■ **What is being asked**:
Anywhere the string "Bohéma" shows up in the listing below, copy the line it is in.

■ **Dataset entries**:
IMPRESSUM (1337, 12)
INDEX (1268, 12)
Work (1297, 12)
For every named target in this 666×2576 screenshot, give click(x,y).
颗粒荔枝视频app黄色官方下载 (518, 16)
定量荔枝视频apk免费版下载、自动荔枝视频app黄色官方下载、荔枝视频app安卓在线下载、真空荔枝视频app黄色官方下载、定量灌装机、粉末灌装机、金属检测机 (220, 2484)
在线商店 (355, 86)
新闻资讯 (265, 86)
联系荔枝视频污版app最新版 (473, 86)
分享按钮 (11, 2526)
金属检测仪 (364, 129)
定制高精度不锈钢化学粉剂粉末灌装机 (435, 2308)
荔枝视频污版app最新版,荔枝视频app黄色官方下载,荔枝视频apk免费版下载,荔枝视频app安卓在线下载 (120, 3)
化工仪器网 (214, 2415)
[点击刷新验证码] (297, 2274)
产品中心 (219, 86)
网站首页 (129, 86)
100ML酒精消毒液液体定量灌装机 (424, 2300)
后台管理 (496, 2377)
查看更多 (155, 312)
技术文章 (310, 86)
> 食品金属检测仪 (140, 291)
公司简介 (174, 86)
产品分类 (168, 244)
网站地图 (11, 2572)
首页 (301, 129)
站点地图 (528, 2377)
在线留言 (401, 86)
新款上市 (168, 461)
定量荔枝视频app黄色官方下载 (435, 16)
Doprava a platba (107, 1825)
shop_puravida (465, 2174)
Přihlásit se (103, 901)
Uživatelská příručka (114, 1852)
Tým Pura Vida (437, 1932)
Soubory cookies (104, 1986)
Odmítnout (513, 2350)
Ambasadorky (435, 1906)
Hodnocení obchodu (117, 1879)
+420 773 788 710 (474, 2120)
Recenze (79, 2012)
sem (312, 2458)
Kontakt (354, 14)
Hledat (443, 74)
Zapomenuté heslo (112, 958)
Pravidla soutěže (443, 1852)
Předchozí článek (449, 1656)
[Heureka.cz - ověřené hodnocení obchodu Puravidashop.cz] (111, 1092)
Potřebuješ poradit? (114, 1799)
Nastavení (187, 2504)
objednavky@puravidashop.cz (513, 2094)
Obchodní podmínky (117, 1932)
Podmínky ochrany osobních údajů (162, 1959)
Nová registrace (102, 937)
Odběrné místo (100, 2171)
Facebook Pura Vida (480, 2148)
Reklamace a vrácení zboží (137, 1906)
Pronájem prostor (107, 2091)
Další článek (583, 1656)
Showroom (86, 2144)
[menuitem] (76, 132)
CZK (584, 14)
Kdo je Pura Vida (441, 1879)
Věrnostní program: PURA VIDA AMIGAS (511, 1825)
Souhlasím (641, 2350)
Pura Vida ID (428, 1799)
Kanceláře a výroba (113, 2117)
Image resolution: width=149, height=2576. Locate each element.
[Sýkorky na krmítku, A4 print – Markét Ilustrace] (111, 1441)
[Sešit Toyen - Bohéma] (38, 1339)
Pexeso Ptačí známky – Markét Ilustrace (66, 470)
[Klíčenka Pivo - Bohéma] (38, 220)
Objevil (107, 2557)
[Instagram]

■ **Worked solution**:
[Sešit Toyen - Bohéma] (38, 1339)
[Klíčenka Pivo - Bohéma] (38, 220)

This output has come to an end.